White Day: Japan’s Other Valentine’s
Everyone is familiar with the romantic overtones of February 14, the Feast of Saint Valentine. In most parts of the world, lovers exchange gifts, chocolate, flowers, and enjoy elaborate dates. Japan, however, splits the tradition into two parts thanks to one of the most effective marketing gimmicks ever conceived.
Okay, maybe gimmick is a strong word, but this is how I’ve always perceived it. As the story goes, Morozoff, a confectionary company based in Kobe and founded by a Russian immigrant, introduced Valentine’s Day to Japan in 1936. Later, in 1953, they really began promoting it; and this led to others doing the same. At some point, a translation error in the promotions led to the idea that only women should give chocolates to men, and not the other way around. So, for years Valentine’s Day was a one-sided affair.
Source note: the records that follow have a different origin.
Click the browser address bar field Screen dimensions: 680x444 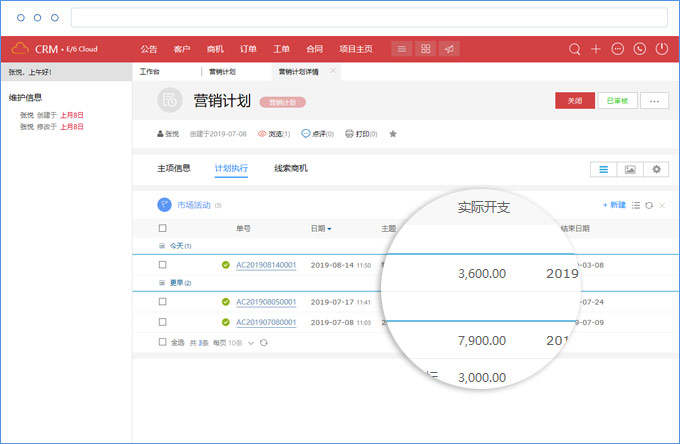[369, 17]
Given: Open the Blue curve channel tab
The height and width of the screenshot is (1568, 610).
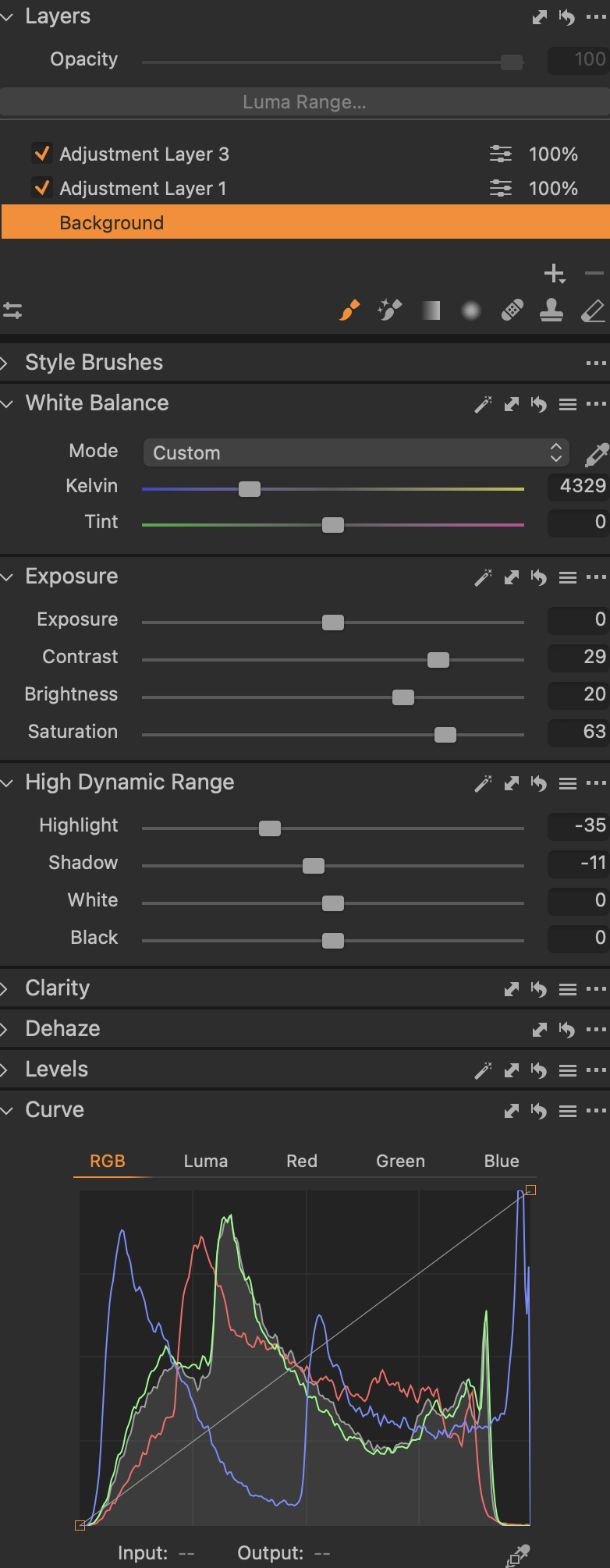Looking at the screenshot, I should point(502,1161).
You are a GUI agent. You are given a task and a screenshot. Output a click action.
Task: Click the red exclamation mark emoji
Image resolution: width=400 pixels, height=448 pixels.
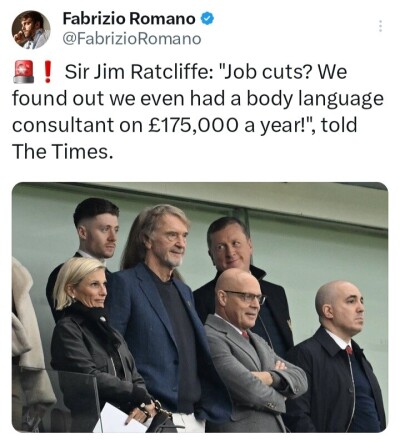coord(48,71)
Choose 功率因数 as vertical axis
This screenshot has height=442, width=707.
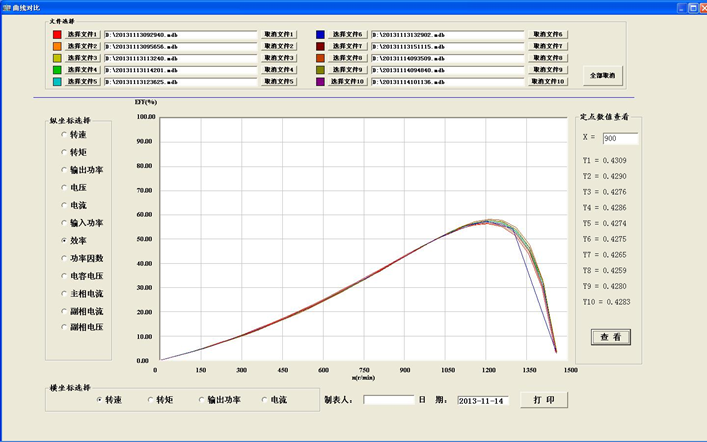(x=65, y=258)
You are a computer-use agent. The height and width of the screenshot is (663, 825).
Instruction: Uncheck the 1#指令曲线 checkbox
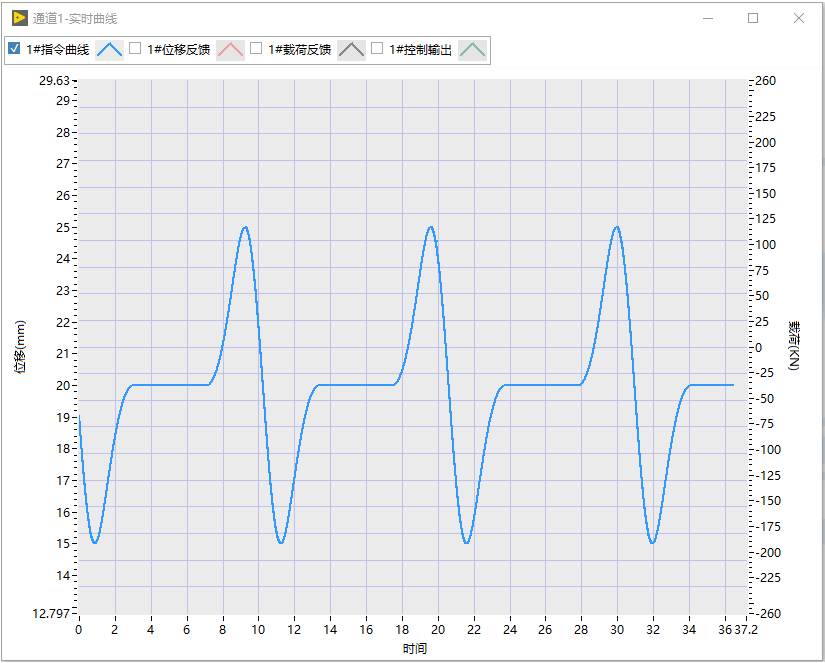14,49
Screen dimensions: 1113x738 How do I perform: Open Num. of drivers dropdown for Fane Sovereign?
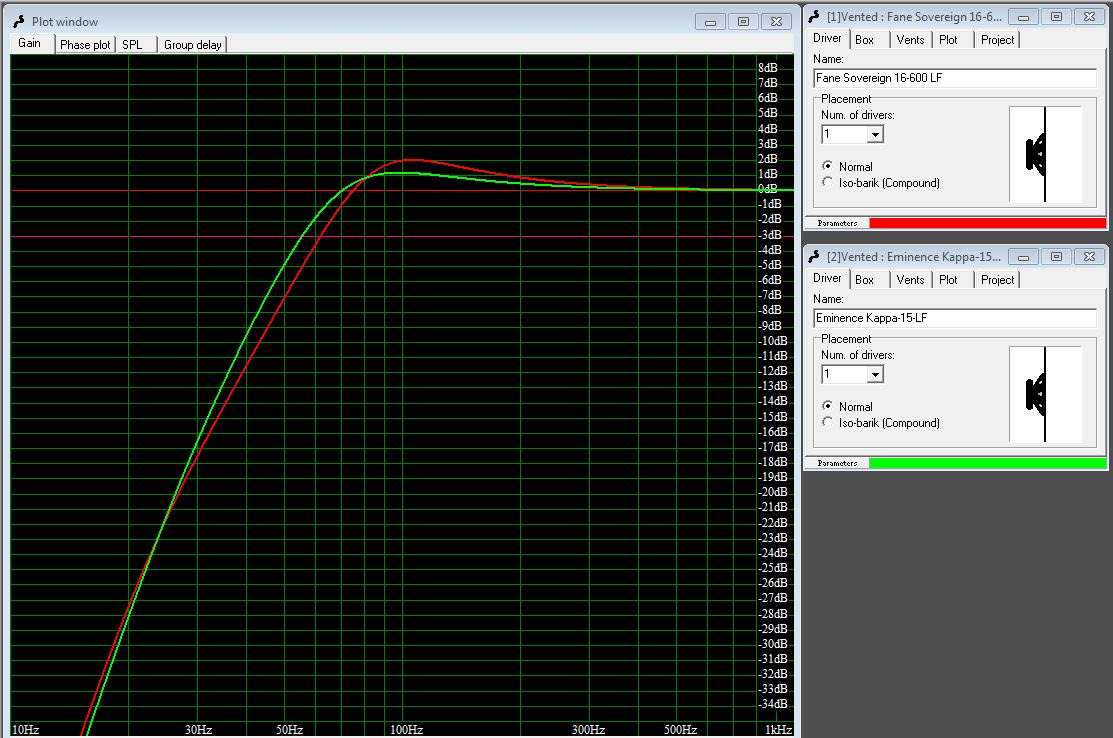click(875, 134)
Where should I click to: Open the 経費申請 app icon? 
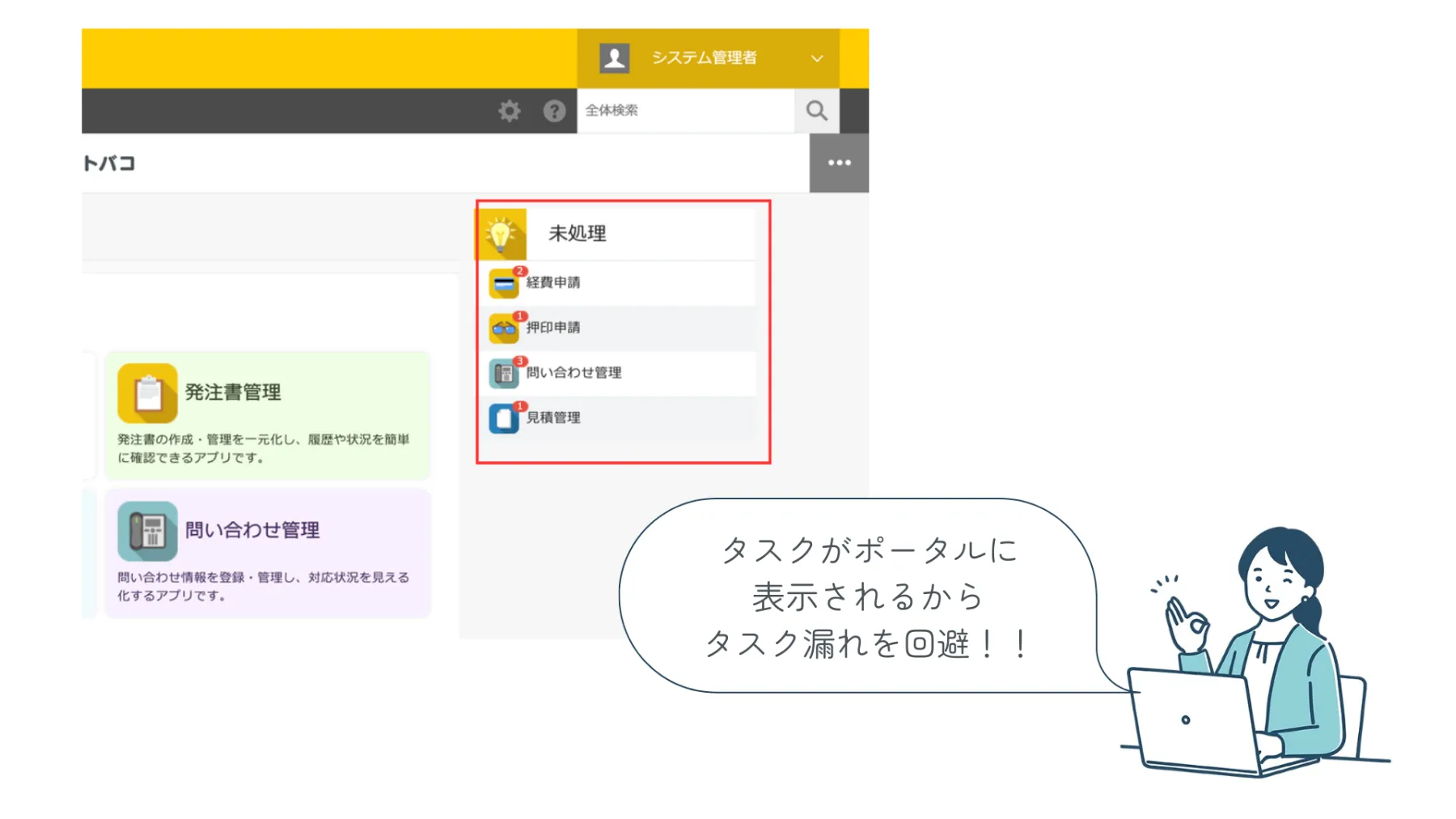point(503,282)
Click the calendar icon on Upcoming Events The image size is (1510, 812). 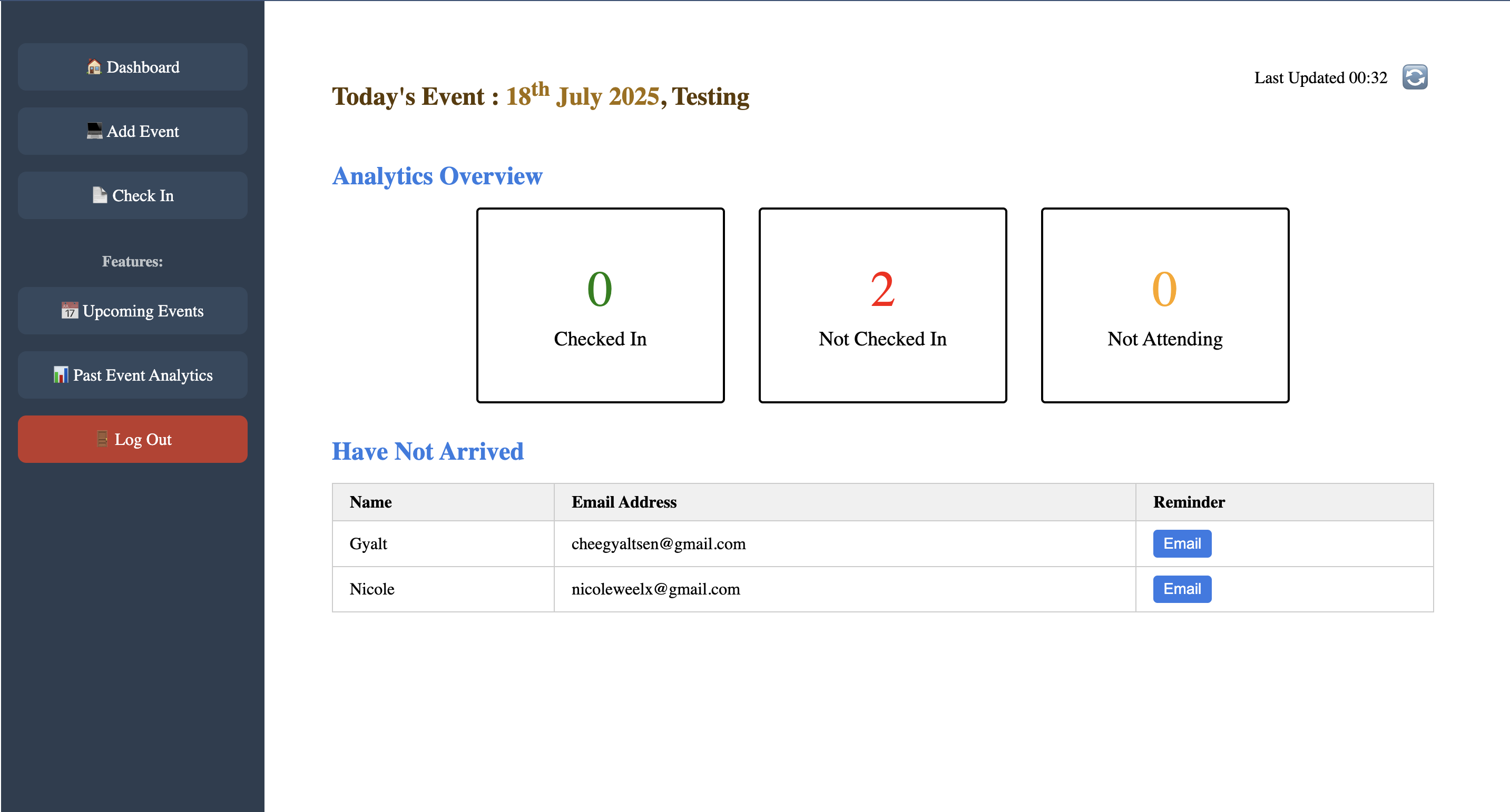[70, 311]
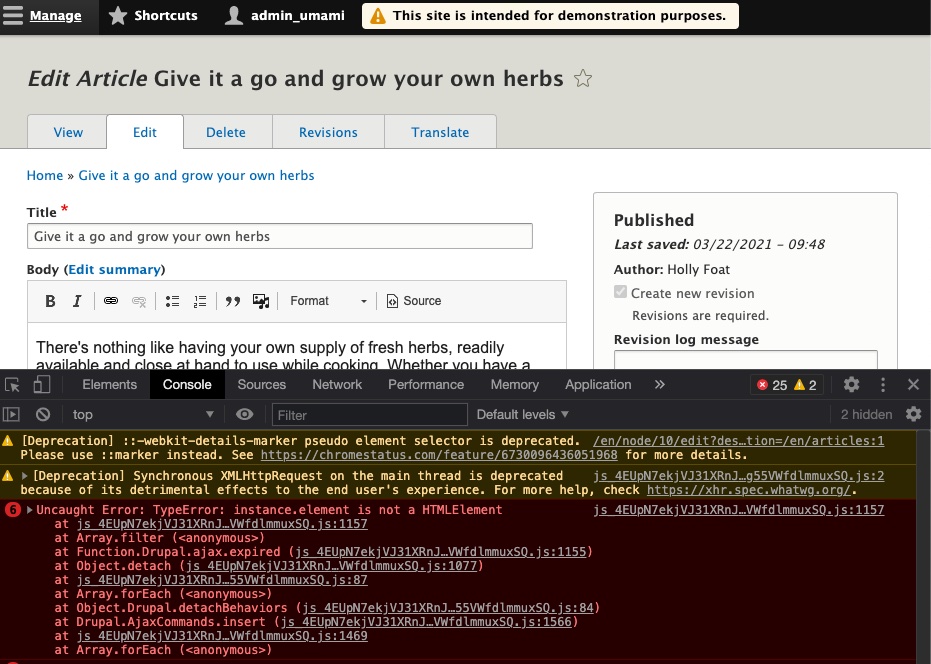931x664 pixels.
Task: Insert a blockquote in the body editor
Action: [x=234, y=301]
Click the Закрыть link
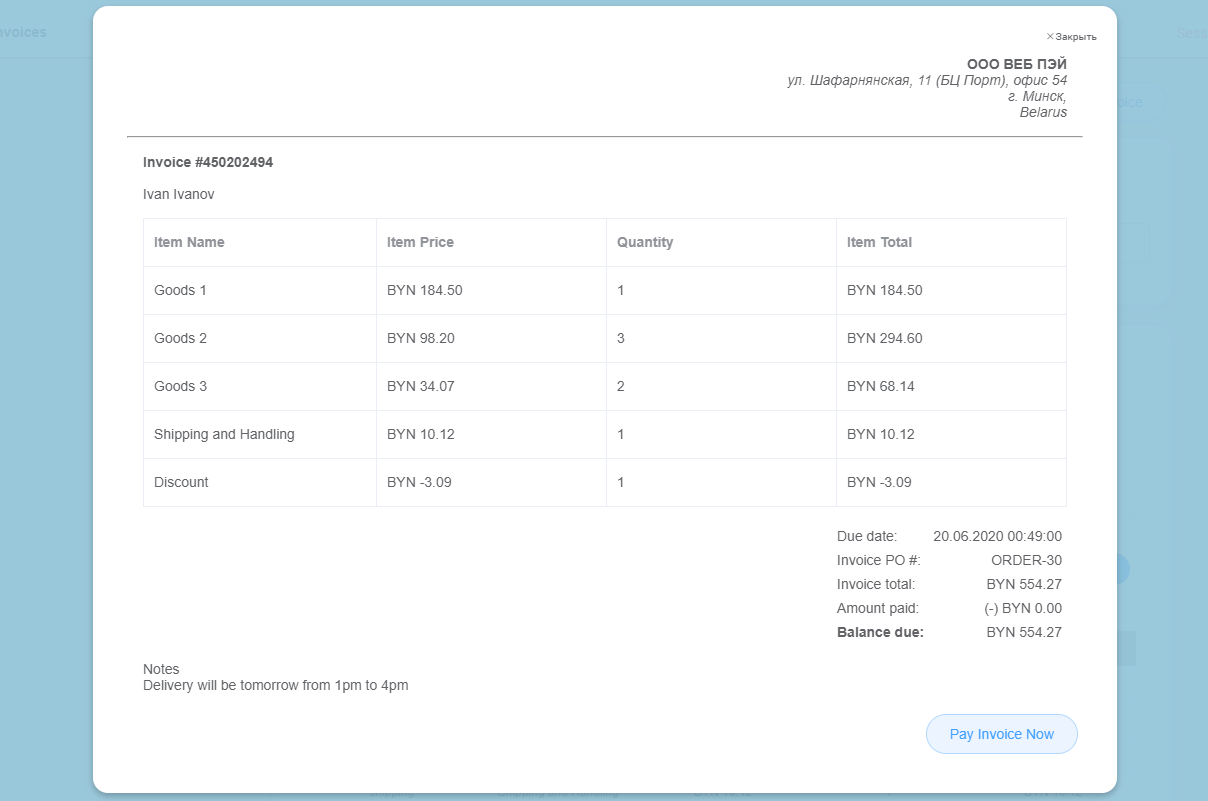The image size is (1208, 801). [x=1078, y=34]
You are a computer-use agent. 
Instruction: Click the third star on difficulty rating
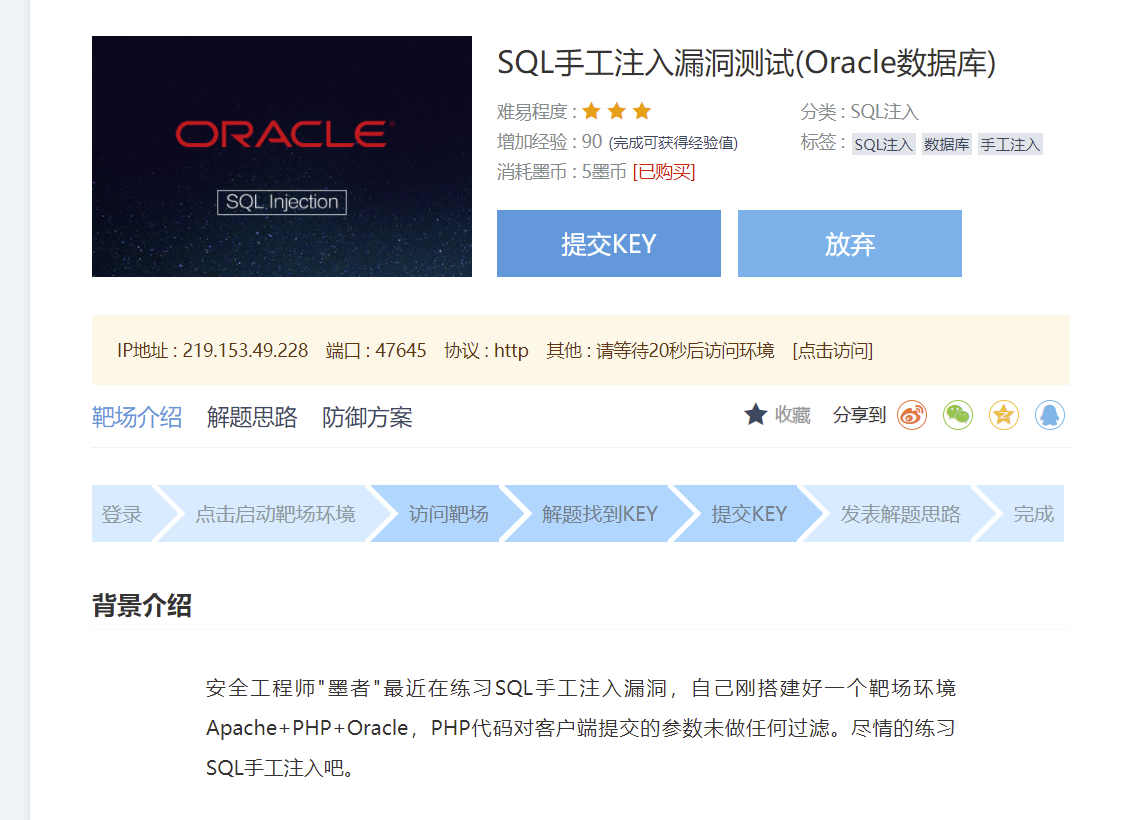click(x=643, y=111)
Actually, this one-way street still exists today. But it’s not quite as it seems. Instead of being left out in the cold, ladies receive gifts in return one month later.
In the 1980s the Japanese National Confectionery Industry Association succeeded in making March 14 a “reply day” to Valentine’s. It’s on this day that men give chocolates (and nowadays other gifts) to women. The chocolates that were originally promoted were white, thus the name “White Day.” While you will still see some special gift boxes filled with white chocolates, today all varieties are common.
Thanks to this gift-giving division—established by the candy industry and accepted by our culture as tradition—Japanese companies get two opportunities to market for essentially one holiday. I’m not certain if this benefits them or actually costs them more. In the end, the same men and women buy the same gifts either way. Still, the idea that an industry could so successfully establish a tradition such as this is both brilliant and troubling. (And this isn’t the only case in Japan. Let’s not forget KFC, fried chicken, and Christmas. But that’s for another time.)
White Day just feels strange, and I always have a pang of guilt for not having a gift ready on February 14. It took me years to get used to this approach, but eventually I adapted. This year my chocolate selection was the collection from Henri Le Roux that you see above. And while it would have felt more natural for me to have given these a month ago, in the context of relationships White Day has a nice way of extending the spirit of Valentine’s. And in a world where we rarely slow down and have too little time to spend with our loved ones, that’s a good thing.